For apps where simultaneous requests are common (e.g., a classroom tool, a team product), a simple queue prevents pile-ups:

// lib/queue.ts — in-memory queue (use BullMQ for production)
type QueuedRequest = {
  resolve: (value: unknown) => void
  reject: (reason: unknown) => void
  fn: () => Promise<unknown>
}

class SimpleQueue {
  private queue: QueuedRequest[] = []
  private running = 0
  private maxConcurrent = 3  // tune to stay within your tier's RPM

  async add<T>(fn: () => Promise<T>): Promise<T> {
    return new Promise((resolve, reject) => {
      this.queue.push({ resolve: resolve as (v: unknown) => void, reject, fn: fn as () => Promise<unknown> })
      this.drain()
    })
  }

  private async drain() {
    if (this.running >= this.maxConcurrent || this.queue.length === 0) return
    const item = this.queue.shift()!
    this.running++
    try {
      const result = await item.fn()
      item.resolve(result)
    } catch (err) {
      item.reject(err)
    } finally {
      this.running--
      this.drain()
    }
  }
}

export const anthropicQueue = new SimpleQueue()

Graceful degradation

When limits are hit despite queuing, tell users clearly:

// components/ChatInput.tsx
if (error.status === 429) {
  const resetTime = new Date(error.resetAt).toLocaleTimeString()
  setErrorMessage(`You've reached your request limit. It resets at ${resetTime}.`)
  return
}

Never show a raw "429 Too Many Requests" error. Users think the app is broken.
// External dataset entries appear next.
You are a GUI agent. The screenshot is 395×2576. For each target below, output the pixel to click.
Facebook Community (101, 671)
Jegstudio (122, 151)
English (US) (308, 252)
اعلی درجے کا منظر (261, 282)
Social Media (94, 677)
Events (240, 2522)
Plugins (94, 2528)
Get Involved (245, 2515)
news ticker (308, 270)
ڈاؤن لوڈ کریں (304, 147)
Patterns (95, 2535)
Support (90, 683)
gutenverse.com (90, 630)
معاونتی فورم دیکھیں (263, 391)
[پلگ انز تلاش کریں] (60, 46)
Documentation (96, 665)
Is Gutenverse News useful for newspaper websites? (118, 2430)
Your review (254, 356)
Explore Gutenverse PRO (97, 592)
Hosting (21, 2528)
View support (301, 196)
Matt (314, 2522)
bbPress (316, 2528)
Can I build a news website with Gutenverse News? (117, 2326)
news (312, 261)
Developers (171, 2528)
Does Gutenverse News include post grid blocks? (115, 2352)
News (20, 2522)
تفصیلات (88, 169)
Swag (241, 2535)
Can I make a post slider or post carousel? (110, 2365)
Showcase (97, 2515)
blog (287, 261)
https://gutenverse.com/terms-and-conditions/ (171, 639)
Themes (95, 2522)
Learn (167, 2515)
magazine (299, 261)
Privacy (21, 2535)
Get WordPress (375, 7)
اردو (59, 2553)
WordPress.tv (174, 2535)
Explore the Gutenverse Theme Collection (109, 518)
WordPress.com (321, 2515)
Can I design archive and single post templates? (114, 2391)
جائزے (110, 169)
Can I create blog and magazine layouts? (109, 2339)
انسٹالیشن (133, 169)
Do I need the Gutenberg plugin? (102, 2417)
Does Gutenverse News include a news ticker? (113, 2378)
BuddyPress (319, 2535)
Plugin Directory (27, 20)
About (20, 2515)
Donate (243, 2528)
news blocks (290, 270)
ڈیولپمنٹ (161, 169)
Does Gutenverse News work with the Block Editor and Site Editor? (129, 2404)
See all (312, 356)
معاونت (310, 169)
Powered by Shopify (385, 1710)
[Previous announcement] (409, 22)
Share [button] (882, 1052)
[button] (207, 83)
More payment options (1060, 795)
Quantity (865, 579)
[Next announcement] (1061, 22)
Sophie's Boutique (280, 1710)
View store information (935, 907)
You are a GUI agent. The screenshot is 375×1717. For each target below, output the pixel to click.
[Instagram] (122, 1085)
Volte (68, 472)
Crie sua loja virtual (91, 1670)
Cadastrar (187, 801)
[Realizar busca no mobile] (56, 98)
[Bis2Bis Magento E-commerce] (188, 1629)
A clear message about limits — and when they reset — keeps trust intact.

Monitoring usage in production

Track a few key metrics:

Average tokens per request (spot bloated prompts)
Requests per user (identify power users and abuse)
Rate limit hits per hour (signals you need a higher tier)
P95 response latency (correlates with token count)

Supabase makes this straightforward since you already have api_usage with token counts. A simple dashboard query:

select
  date_trunc('hour', created_at) as hour,
  count(*) as requests,
  sum(tokens_used) as total_tokens,
  avg(tokens_used) as avg_tokens
from api_usage
where created_at > now() - interval '24 hours'
group by 1
order by 1;

Rate limiting is unglamorous but it is what separates toys from products that survive their first week of real traffic.

Try this today: go to console.anthropic.com → Settings → Limits and note your current RPM and TPM ceilings. Then estimate your app's peak concurrent users × average tokens per request. If the math puts you within 2× of the limit under normal load, you are too close and need either a tier upgrade or tighter per-request budgets before you hit traffic.